AVI BioPharma of Portland, Ore., has started the systemic (through the blood) delivery phase of its clinical trial of AVI4658 in Duchenne muscular dystrophy (DMD). The trial is being conducted in the United Kingdom.
In January, the company announced that this laboratory-engineered molecule was safe and well tolerated when injected directly into a foot muscle in boys with DMD. More importantly, the molecule led to production of dystrophin in all trial participants. (Dystrophin is the necessary muscle protein missing in DMD.)(See UK trial shows robust response.)
AVI BioPharma says the systemic-delivery phase of the trial now under way will test the safety and efficacy of administering AVI4658 intravenously into 16 boys with DMD. Systemic delivery is expected to reach several muscles and potentially could improve strength and function.
The 12-week study is being conducted in London and Newcastle Upon Tyne, United Kingdom. Francesco Muntoni at Imperial College London, who has MDA support to conduct research in another muscle disease, is the principal investigator. Support for this trial comes from AVI BioPharma and the British Medical Research Council.

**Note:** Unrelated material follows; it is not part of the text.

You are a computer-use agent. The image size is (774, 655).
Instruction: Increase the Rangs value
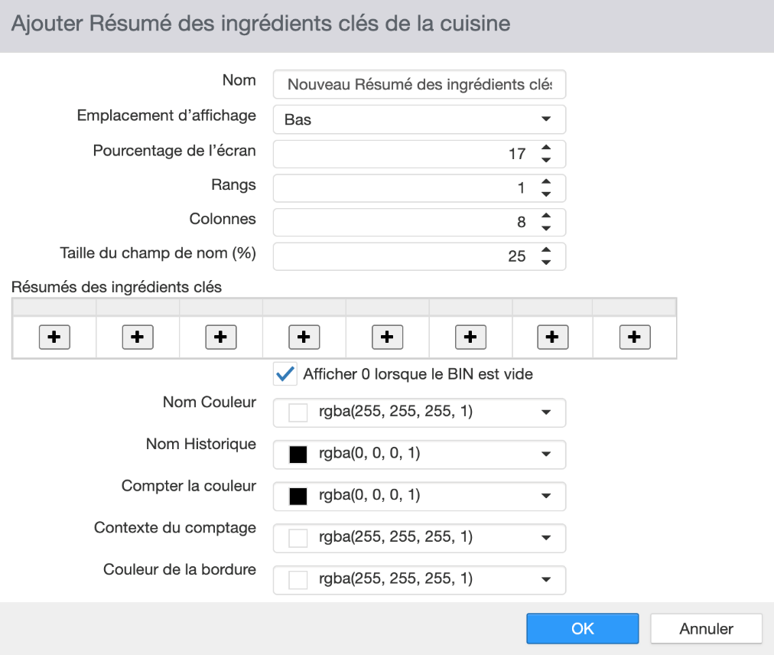click(546, 181)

AVI4658, a so-called antisense compound, is designed to cause muscle cells to skip over an error in the DNA for the dystrophin protein, utilizing a strategy called "exon skipping," in which specific exons (sections) of genetic instructions are blocked and the surrounding instructions preserved.
In its Feb. 19 press release, AVI said the earlier results and preclinical research suggest that "by skipping [exon 51], a truncated but functional form of the dystrophin protein is produced to amelioerate the disease process, potentially prolonging and improving the quality of life in these patients."